Q3 2015 Stewardship Report
Stewardship and Managing Equity Interests for Our Clients
Old Mutual Global Investors manages money on behalf of its clients with the aim of generating returns to meet their financial aspirations. As part of that process, we regard using our powers as shareholders, particularly the ability to engage with UK companies on a range of issues, as a key tool for relevant equity funds. We are stewards of our clients’ interests and it is appropriate we report on that role. This report is also consistent with fulfilling our obligations under the UK Stewardship Code 2012.

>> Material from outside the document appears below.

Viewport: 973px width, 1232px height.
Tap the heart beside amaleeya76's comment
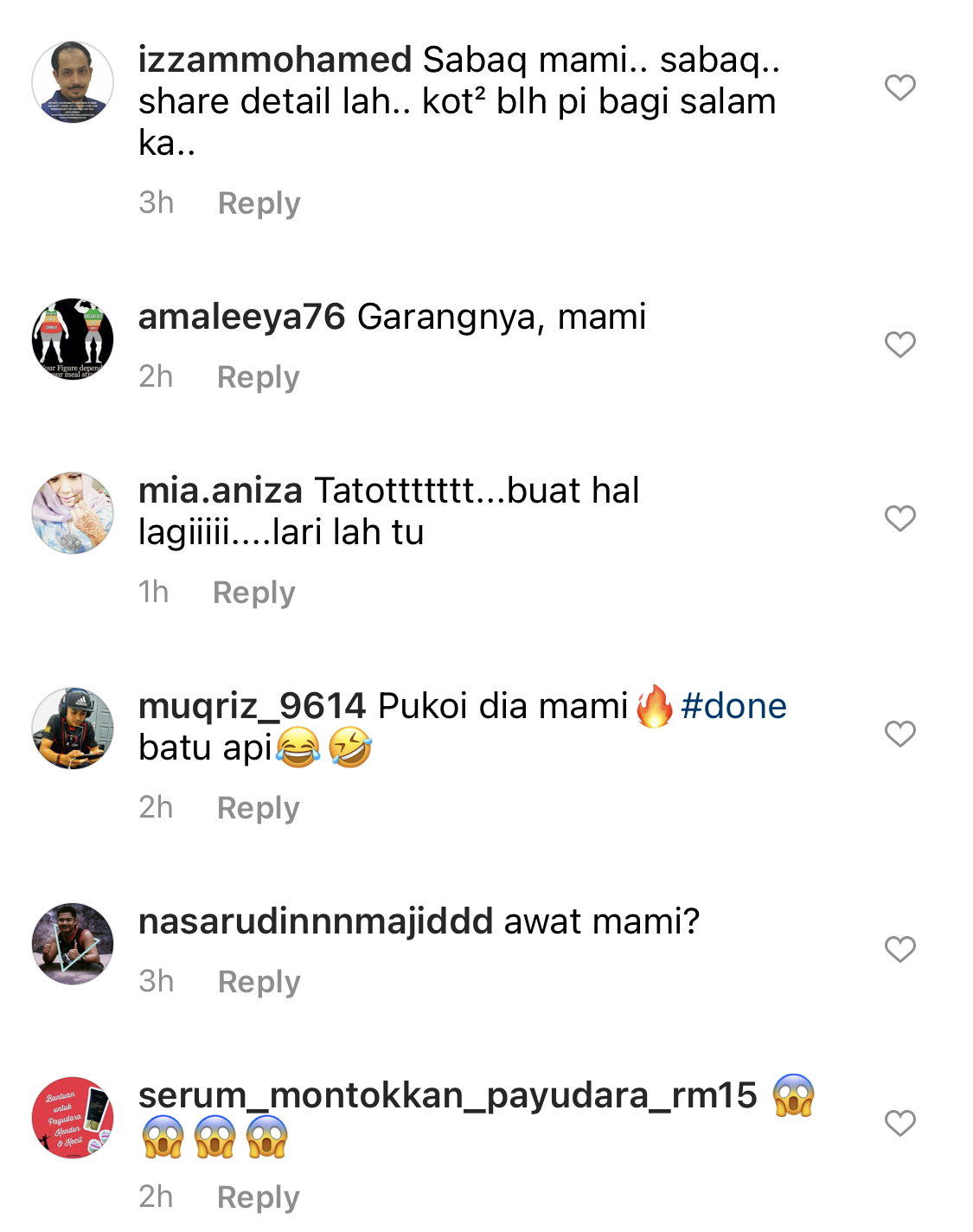tap(899, 344)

In these reports, it is generally our practice to remove identification of the companies with which we are engaging. Experience has taught us that undertaking discussions which may be sensitive, or delicate, in the glare of publicity is damaging. Publicity can cause a defensive reaction and entrench views. We prefer to conduct a sensible dialogue with companies where, in the event of a change of policy, this can be adopted and not seen as a management climb down. It is part of the need to build an element of trust, permitting clear and occasionally frank communication and challenge.
Our voting policy document (http://www.omglobalinvestors.com/corporate/about-omgi/governance/) states that we control a wide range of equity interests. These range from short-term holdings, in which case it is not appropriate to vote, to derivatives (which cannot be voted on) to funds where the focus is on trading. Where our stewardship can be most effective, and where the bulk of our stewardship work will occur, is in long-only funds where the emphasis is on understanding and building a long-term investment and relationship with the company.

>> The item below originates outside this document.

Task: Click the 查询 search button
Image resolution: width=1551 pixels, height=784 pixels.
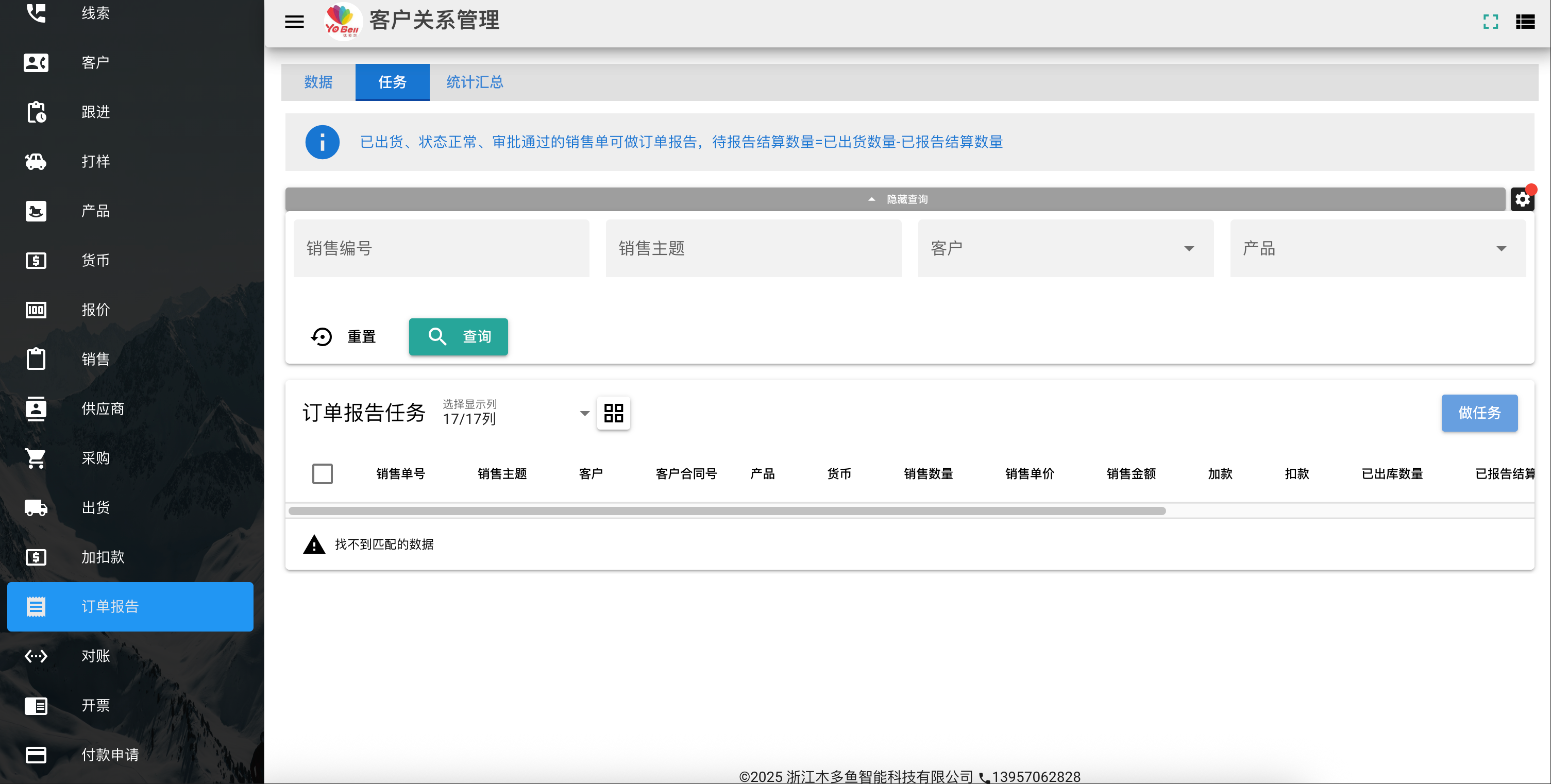Action: pyautogui.click(x=458, y=336)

A sample of our activity for the July-September period of 2015 is set out below:
Discussions continued with a company regarding succession planning for the leadership. The company has continued a plan regarding the timing of a change but since their plan is close to completion, the question of leadership has become more pressing. The company has begun the search for new appointees.

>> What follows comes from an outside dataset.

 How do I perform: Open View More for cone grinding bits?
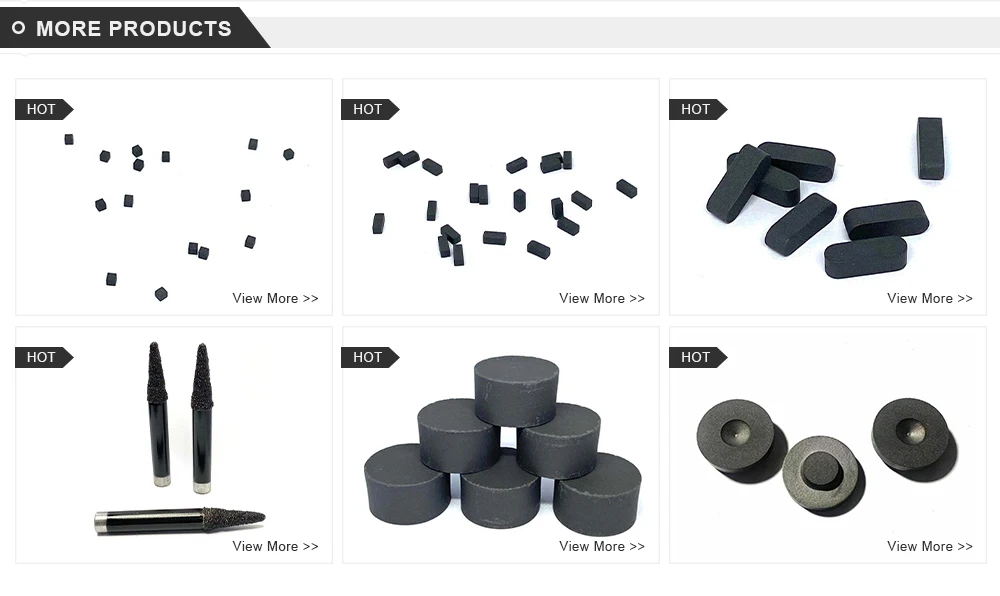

We continued discussions with a company regarding the timing of cash returns to shareholders. The company generates significant levels of cash. It invests in new operations – something with which we agree – but the remainder of the cash is retained. We see there is a case for the company to consider special dividends or buybacks. The company continues to be reluctant to accelerate the pace of returns but is recognising the case to do so.
On 8 July, the UK Government announced it would remove an exemption from the Climate Change Levy earlier than the company and investors had been led to believe. The exemption had been in place since 2001 to encourage moves towards green energy supply in the UK. The exemption partly underpinned Drax’s conversion of boilers from coal to biomass. The latter, although not zero-carbon, represented a significant reduction in net carbon dioxide emissions by reason of new growth replacing the biomass used in the boilers to generate electricity.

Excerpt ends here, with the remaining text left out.